Name each of the four components of the prototyping environment described in the HCI prototyping text below.

:: Document excerpt

A Human-Computer Interface (HCI) Prototyping Environment with embedded evaluation capability 
has been investigated. This environment will be valuable in developing and refining HCI standards 
and evaluating program/project interface development, especially Space Station Freedom on-board 
displays for payload operations. This environment, which allows for rapid prototyping and evaluation 
of graphical interfaces, includes the following four components: (1) a HCI development tool, (2) a 
low fidelity simulator development tool, (3) a dynamic, interactive interface between the HCI and the 
simulator, and (4) an embedded evaluator that evaluates the adequacy of a HCI based on a user’s 
performance. The embedded evaluation tool collects data while the user is interacting with the system 
and evaluates the adequacy of an interface based on a user’s performance. This paper describes the 
design of conceptual models for the embedded evaluation system using a rule-based approach. 

INTRODUCTION 

Formative evaluation is conducted through usability studies. Given a functional prototype and tasks 
that can be accomplished on that prototype, the designer observes how users interact with the proto- 
type to accomplish those tasks in order to identify improvements for the next design iteration. 
Evaluation of the interaction is measured in terms of specific parameters including: time to learn to 
use the system, speed of task performance, rates and types of errors made by users, retention over time, 
and subjective satisfaction [4], Analysis of this information will assist in redesign of the system.

::::
:: Data segment

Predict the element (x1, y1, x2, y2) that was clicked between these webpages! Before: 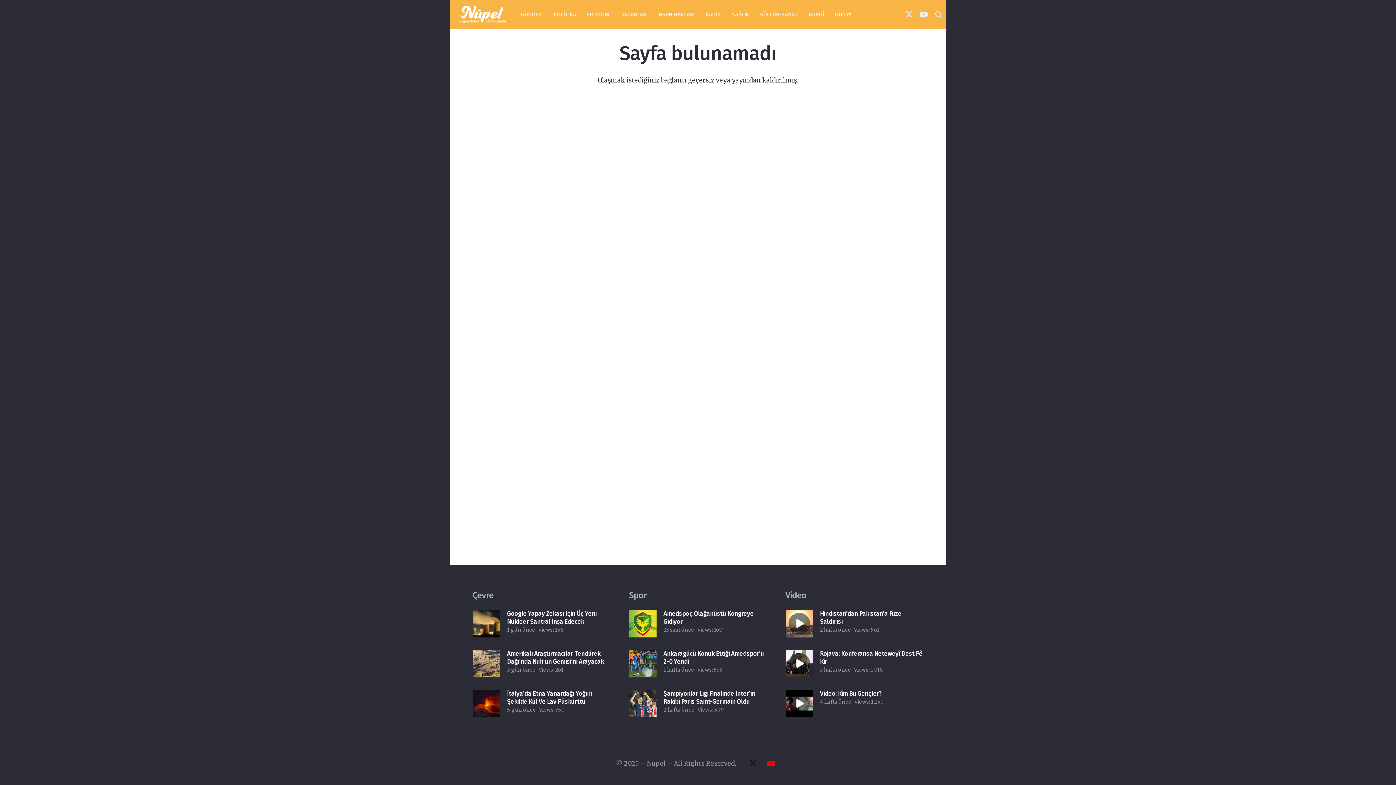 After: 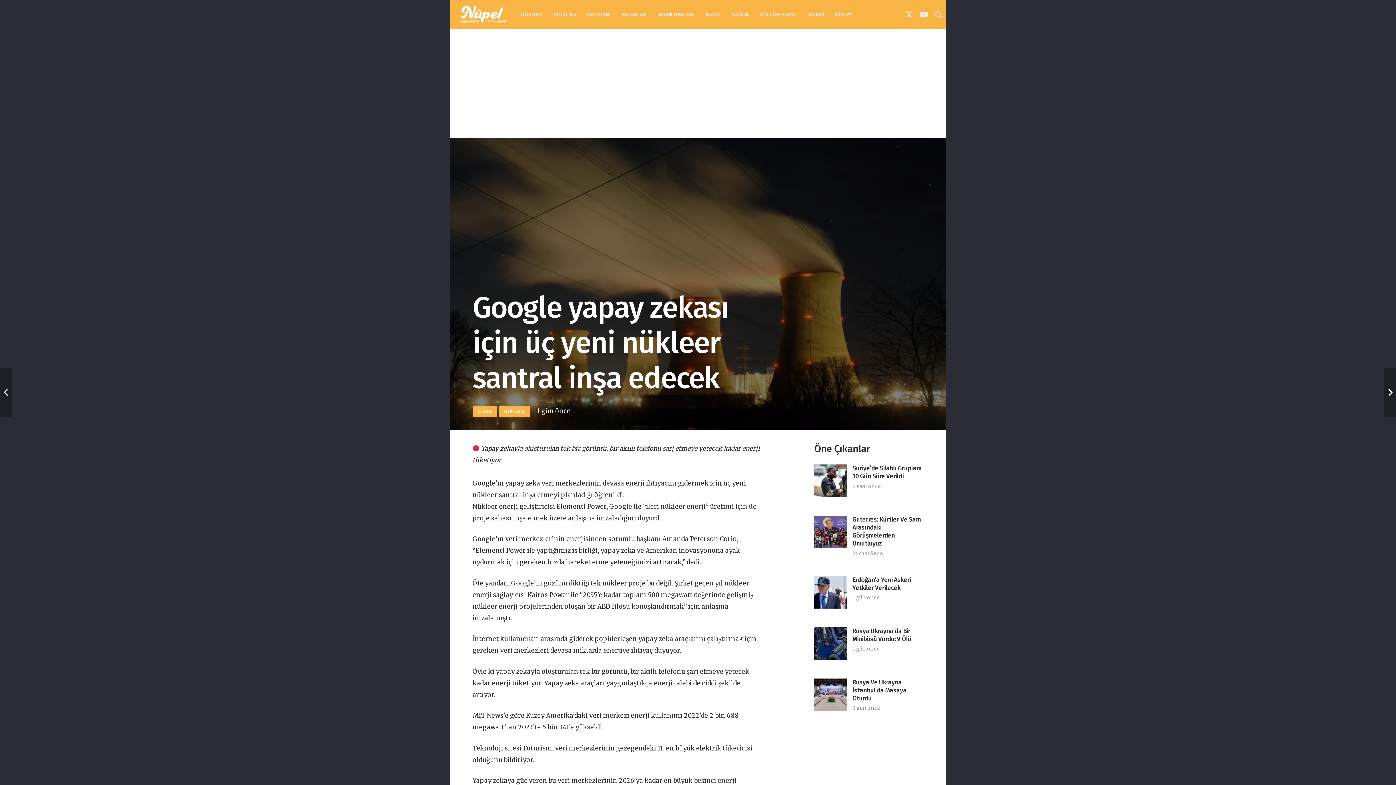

::::

→ **Solved problem**
1. A HCI development tool
2. A low fidelity simulator development tool
3. A dynamic, interactive interface between the HCI and the simulator
4. An embedded evaluator that evaluates the adequacy of a HCI based on a user's performance